GOAL A>
Retype the lines of the records without any change, starting with the line containing "Task: Click the clock icon next to 管理员管理" and ending with the line containing "click(x=438, y=177)". Include both of those lines.

PROVIDED TEXT>
The Ultimate Shop-Built Crosscut Sled

It's safe, it slides like a dream and a replaceable throat plate makes it last forever!

by Travis Larson

A good tablesaw sled makes perfect crosscuts easy, accurate and very safe. In addition, a well-designed sled can be used for bevel cuts, dadoes and with a few shop-made jigs,

you can make tenons or repeated miter cuts at any angle.

I used to handle crosscuts with my sliding miter saw (with inevitable tear out). For wider stock, I employed the miter gauge on my tablesaw and sometimes fit it with all sorts of

Rube Goldberg-style contraptions to handle various specialty cuts. But I always felt a little queasy with these devices because they put expensive stock (not to mention my fingers) 

in serious jeapordy. This sled is a much better way to crosscut.

Materials Needed

For this sled you’ll need Baltic birch plywood (one 5x5 sheet), plastic laminate (one 4x8 sheet), plastic runner and guard material, and fasteners—all of which will cost under $100. An equivalent-sized factory-built model sells for about $350 but isn’t designed to handle dadoes or bevel cuts without wrecking the table and fences. Without any mistakes, you should have enough material left over for a miniature sled for lighter, smaller crosscut work.

GOAL B>
In the crosscut sled text, rewrite the part that opens with the words "A good tablesaw" and closes with "mention my fingers)", putting "gadgets" in place of "contraptions".

RECORDS FOR PROCESSING>
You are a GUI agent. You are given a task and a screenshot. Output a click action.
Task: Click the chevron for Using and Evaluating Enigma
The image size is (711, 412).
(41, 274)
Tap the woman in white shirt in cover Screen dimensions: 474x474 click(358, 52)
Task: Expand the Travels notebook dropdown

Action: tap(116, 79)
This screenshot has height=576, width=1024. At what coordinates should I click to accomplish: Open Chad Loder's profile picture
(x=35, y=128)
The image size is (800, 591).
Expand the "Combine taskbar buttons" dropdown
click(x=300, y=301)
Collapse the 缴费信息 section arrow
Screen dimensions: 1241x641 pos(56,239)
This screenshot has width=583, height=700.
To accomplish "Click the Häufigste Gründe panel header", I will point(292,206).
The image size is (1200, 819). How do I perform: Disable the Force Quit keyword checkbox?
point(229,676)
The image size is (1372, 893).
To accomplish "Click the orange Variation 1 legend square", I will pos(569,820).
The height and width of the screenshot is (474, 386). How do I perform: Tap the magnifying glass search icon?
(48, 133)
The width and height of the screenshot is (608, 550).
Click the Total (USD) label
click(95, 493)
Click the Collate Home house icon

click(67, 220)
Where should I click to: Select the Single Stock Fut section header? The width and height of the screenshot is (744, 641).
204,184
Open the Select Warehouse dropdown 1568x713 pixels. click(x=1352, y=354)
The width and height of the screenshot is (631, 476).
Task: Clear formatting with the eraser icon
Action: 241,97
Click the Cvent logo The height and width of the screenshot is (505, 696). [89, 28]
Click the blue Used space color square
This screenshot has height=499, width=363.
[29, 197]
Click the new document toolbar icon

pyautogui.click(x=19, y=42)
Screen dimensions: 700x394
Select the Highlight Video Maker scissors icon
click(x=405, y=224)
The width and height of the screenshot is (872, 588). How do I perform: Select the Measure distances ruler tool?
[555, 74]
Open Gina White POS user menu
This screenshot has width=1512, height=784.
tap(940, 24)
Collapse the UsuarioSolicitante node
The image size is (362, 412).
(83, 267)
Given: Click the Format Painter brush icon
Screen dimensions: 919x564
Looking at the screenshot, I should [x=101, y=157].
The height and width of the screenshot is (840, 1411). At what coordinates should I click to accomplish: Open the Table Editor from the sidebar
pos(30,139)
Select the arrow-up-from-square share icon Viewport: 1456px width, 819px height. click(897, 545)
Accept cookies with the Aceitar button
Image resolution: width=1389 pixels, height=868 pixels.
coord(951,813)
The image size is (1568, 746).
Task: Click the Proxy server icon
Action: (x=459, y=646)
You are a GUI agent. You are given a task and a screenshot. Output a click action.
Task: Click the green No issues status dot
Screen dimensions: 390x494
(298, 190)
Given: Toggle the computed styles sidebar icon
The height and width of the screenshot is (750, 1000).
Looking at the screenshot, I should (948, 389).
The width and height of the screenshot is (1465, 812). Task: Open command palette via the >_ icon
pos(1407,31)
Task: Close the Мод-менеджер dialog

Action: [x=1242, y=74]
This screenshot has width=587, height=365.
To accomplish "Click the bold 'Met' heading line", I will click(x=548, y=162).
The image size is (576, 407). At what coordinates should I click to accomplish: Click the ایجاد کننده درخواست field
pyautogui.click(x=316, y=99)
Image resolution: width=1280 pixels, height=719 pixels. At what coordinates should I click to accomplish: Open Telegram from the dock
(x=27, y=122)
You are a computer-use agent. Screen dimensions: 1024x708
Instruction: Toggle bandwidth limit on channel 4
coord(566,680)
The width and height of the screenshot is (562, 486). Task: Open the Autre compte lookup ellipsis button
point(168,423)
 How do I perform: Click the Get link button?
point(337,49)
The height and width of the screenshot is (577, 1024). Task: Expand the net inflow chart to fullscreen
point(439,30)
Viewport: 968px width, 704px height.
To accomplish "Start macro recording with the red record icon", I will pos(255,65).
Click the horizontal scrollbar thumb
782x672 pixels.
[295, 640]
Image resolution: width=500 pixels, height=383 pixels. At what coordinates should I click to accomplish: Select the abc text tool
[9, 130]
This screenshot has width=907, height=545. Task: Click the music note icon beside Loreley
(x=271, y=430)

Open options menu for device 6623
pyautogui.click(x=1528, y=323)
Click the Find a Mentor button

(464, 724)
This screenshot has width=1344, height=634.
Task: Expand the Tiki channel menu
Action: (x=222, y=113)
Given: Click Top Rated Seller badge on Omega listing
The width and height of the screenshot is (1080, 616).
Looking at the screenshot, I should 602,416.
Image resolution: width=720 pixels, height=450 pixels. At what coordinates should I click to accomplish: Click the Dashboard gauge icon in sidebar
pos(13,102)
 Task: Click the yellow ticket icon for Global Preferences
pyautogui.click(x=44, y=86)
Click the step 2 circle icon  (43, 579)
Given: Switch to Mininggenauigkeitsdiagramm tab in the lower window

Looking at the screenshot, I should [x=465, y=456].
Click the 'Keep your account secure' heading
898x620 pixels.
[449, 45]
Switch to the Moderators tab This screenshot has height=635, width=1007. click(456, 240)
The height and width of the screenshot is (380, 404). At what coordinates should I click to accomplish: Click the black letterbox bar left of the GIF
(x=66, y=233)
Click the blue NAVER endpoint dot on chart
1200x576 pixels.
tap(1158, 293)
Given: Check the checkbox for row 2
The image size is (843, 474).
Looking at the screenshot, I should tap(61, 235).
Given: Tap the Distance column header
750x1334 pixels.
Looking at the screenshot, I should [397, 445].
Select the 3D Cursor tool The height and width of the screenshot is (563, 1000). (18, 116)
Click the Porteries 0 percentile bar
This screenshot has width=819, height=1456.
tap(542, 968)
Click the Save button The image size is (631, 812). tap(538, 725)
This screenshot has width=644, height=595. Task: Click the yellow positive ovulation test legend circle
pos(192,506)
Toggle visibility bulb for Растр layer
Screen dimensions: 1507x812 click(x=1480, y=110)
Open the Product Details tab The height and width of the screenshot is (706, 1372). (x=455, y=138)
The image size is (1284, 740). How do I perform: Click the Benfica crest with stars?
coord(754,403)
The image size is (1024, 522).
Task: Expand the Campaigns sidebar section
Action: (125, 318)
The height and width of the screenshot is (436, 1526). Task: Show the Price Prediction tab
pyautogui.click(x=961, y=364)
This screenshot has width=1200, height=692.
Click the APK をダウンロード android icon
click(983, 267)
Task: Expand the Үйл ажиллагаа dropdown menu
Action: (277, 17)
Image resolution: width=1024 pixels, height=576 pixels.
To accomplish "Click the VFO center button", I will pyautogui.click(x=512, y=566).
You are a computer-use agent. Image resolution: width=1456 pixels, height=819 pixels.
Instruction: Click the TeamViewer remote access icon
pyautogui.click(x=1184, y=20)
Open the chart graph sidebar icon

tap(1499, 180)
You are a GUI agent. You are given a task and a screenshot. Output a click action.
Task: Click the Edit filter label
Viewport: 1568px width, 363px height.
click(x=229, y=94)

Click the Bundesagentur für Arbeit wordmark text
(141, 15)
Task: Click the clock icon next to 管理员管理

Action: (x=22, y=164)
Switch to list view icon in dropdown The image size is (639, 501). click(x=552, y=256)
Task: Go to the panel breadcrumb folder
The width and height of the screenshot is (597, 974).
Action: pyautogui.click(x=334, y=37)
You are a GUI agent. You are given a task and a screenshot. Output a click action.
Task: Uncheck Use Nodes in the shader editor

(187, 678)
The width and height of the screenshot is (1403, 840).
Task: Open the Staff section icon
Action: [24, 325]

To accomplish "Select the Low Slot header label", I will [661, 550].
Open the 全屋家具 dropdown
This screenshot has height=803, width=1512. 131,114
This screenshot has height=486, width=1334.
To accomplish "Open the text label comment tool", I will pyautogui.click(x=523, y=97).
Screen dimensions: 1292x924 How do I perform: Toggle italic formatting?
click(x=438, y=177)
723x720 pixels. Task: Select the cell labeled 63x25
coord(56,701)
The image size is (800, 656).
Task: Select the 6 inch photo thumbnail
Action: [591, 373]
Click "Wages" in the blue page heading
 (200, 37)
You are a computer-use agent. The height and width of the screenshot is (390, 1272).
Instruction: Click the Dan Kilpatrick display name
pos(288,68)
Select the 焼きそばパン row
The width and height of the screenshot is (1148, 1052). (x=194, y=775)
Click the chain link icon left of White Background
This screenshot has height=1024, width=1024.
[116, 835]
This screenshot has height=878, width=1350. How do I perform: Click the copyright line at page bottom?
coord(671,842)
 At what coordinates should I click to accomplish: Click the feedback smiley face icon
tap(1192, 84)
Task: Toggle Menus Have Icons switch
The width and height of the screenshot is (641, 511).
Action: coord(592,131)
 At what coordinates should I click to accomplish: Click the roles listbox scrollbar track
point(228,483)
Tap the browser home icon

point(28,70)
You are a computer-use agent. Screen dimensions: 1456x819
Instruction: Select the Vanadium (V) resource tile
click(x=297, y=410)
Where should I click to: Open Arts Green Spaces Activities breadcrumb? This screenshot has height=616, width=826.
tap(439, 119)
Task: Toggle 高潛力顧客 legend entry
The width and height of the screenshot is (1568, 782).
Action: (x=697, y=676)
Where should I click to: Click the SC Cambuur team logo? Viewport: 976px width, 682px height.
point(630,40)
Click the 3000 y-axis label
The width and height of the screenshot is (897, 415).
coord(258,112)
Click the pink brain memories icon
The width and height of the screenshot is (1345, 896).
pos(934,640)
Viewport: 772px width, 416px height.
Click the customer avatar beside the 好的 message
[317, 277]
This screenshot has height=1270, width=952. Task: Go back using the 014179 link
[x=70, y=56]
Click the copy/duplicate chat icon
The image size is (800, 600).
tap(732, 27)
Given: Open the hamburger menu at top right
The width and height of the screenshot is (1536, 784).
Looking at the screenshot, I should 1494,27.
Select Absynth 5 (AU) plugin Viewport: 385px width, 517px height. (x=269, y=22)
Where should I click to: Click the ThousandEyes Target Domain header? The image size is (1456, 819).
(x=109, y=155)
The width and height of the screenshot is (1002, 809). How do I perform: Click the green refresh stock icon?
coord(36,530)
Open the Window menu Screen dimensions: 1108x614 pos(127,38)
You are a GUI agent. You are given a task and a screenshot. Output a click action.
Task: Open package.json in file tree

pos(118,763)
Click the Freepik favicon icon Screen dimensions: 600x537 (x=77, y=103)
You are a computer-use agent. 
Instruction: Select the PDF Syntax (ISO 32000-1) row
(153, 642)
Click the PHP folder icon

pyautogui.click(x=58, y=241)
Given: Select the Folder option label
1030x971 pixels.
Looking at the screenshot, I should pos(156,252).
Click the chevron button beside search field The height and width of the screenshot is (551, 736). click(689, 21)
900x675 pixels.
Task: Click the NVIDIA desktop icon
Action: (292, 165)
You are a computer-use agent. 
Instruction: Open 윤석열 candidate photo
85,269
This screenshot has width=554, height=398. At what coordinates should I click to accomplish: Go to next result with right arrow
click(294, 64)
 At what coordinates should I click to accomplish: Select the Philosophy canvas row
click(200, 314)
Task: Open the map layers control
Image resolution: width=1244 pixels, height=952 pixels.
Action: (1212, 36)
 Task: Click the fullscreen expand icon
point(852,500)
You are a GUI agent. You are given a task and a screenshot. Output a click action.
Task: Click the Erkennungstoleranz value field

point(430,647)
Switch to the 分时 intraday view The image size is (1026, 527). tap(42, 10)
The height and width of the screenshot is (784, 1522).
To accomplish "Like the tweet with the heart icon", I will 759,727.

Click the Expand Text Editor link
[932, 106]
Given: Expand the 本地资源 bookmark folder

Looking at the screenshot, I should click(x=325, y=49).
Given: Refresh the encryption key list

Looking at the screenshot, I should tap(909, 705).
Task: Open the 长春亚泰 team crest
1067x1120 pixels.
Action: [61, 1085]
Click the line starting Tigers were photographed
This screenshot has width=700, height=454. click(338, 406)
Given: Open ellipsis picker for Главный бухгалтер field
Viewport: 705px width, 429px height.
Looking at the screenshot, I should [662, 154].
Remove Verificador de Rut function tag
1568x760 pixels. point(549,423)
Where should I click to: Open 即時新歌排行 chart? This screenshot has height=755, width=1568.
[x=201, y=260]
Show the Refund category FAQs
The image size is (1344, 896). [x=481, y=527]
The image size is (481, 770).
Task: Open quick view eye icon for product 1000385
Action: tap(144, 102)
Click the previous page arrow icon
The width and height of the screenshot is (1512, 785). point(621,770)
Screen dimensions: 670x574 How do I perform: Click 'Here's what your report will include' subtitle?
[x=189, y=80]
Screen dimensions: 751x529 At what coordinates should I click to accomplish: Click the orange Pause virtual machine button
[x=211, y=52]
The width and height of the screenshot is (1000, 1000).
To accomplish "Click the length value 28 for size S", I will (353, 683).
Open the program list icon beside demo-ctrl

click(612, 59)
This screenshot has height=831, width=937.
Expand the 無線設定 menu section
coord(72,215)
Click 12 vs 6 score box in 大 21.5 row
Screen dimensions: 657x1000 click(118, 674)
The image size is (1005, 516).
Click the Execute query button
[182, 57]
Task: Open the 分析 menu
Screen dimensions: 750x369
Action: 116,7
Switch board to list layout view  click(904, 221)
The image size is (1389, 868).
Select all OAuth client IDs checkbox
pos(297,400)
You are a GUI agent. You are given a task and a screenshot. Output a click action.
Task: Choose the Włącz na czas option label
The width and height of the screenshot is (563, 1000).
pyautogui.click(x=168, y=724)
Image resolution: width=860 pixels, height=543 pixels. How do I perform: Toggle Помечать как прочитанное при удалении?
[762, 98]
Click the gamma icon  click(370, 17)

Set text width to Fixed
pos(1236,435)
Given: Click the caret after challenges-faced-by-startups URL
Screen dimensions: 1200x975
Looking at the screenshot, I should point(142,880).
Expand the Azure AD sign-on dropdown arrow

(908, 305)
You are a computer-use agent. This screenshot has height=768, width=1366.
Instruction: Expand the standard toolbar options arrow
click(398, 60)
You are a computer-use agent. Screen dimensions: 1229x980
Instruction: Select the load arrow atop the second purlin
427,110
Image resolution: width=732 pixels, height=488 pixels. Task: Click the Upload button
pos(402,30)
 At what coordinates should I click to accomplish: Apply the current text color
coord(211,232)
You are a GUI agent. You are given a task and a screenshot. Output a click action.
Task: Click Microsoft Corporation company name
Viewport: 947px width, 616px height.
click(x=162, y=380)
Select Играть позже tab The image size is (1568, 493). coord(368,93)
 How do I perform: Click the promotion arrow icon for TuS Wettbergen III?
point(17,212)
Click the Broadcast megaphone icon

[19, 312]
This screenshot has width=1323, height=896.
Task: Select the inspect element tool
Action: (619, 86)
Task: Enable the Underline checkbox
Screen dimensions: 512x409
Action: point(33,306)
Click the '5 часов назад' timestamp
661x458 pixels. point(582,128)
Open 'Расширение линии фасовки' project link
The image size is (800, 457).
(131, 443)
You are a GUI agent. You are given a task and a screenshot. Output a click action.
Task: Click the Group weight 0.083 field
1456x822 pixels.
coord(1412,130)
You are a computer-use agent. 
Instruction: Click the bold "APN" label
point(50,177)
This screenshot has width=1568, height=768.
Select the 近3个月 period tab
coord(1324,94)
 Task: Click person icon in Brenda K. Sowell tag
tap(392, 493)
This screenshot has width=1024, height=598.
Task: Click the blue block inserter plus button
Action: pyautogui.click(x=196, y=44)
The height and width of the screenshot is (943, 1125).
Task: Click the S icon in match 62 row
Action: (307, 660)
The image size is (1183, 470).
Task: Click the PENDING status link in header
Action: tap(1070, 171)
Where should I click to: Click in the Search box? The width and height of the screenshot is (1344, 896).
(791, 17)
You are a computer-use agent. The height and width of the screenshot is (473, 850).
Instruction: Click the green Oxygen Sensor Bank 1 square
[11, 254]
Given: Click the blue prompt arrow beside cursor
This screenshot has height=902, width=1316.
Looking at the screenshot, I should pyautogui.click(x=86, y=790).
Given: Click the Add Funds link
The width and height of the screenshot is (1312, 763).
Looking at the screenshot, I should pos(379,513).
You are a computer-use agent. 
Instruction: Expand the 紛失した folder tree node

WRITTEN ANSWER A>
Task: Click the clock icon next to 管理员管理

Action: (x=22, y=164)
Switch to list view icon in dropdown The image size is (639, 501). click(x=552, y=256)
Task: Go to the panel breadcrumb folder
The width and height of the screenshot is (597, 974).
Action: pyautogui.click(x=334, y=37)
You are a GUI agent. You are given a task and a screenshot. Output a click action.
Task: Uncheck Use Nodes in the shader editor

(187, 678)
The width and height of the screenshot is (1403, 840).
Task: Open the Staff section icon
Action: [24, 325]

To accomplish "Select the Low Slot header label", I will [661, 550].
Open the 全屋家具 dropdown
This screenshot has height=803, width=1512. 131,114
This screenshot has height=486, width=1334.
To accomplish "Open the text label comment tool", I will pyautogui.click(x=523, y=97).
Screen dimensions: 1292x924 How do I perform: Toggle italic formatting?
click(x=438, y=177)

WRITTEN ANSWER B>
A good tablesaw sled makes perfect crosscuts easy, accurate and very safe. In addition, a well-designed sled can be used for bevel cuts, dadoes and with a few shop-made jigs,

you can make tenons or repeated miter cuts at any angle.

I used to handle crosscuts with my sliding miter saw (with inevitable tear out). For wider stock, I employed the miter gauge on my tablesaw and sometimes fit it with all sorts of

Rube Goldberg-style gadgets to handle various specialty cuts. But I always felt a little queasy with these devices because they put expensive stock (not to mention my fingers)